### ASSIGNED TASK
Your answer should repeat exactly the lines from the one holding "Where should I" through the end of the data, and it should contain no pictures.

### Collected data entries
----------------------------------------

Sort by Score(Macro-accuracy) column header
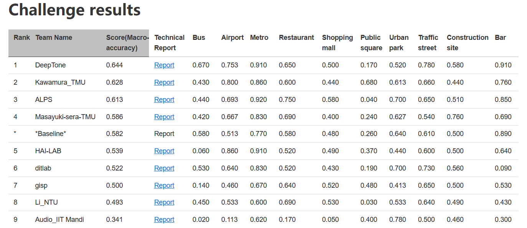 127,43
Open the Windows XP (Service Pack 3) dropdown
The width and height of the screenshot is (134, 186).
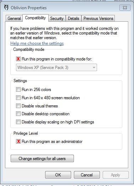57,67
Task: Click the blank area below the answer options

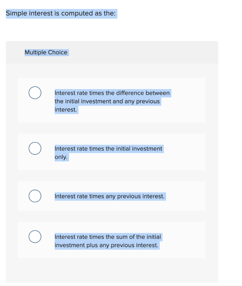Action: pyautogui.click(x=112, y=270)
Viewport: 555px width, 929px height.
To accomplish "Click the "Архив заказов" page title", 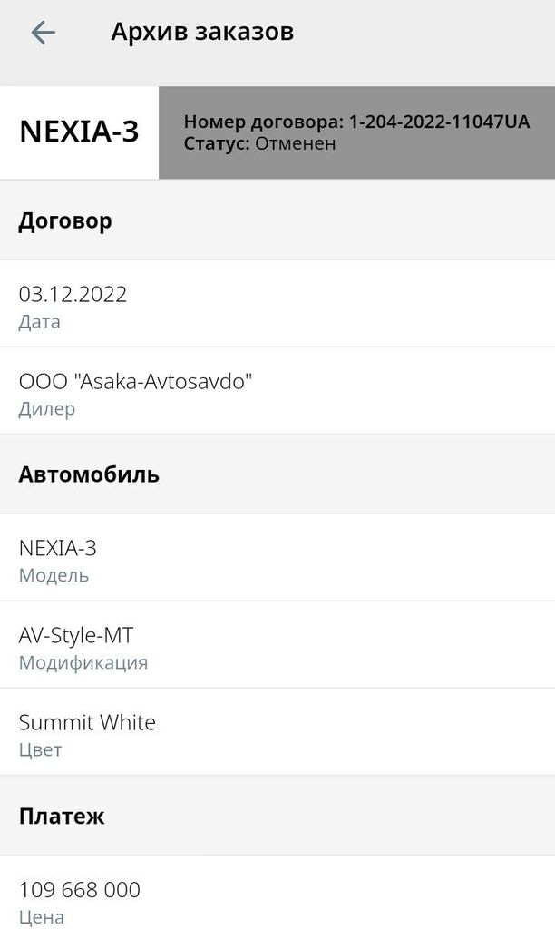I will coord(202,32).
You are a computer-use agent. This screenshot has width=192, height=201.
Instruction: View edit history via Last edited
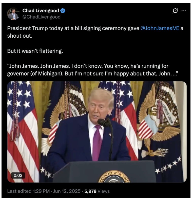[x=19, y=191]
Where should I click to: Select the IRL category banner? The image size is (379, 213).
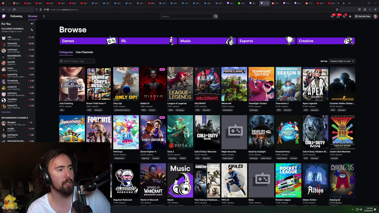pos(147,41)
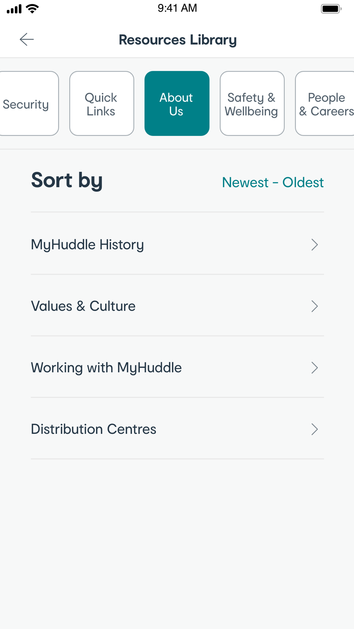Switch to the Security category tab

[29, 103]
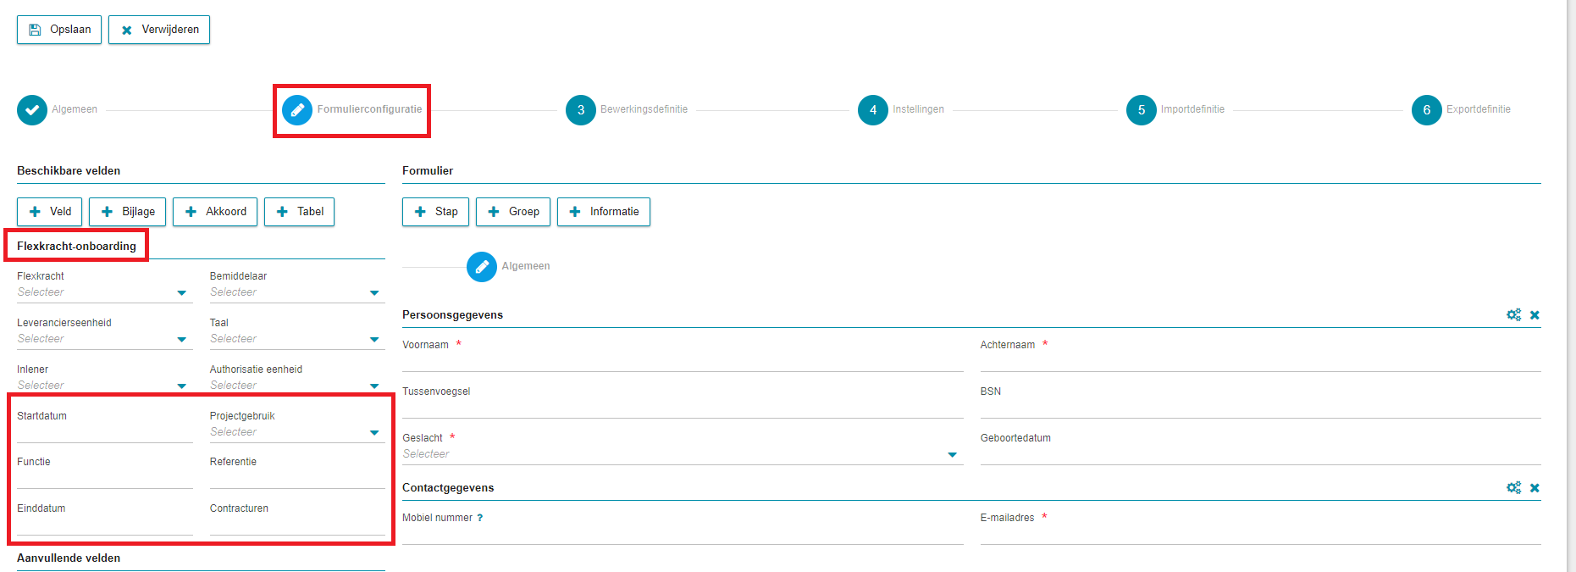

----------------------------------------

### ANSWER TO THIS PROBLEM
Where should I click to: Select the IRL category banner? The image size is (379, 213).
pos(147,41)
Switch to the Security category tab

[29, 103]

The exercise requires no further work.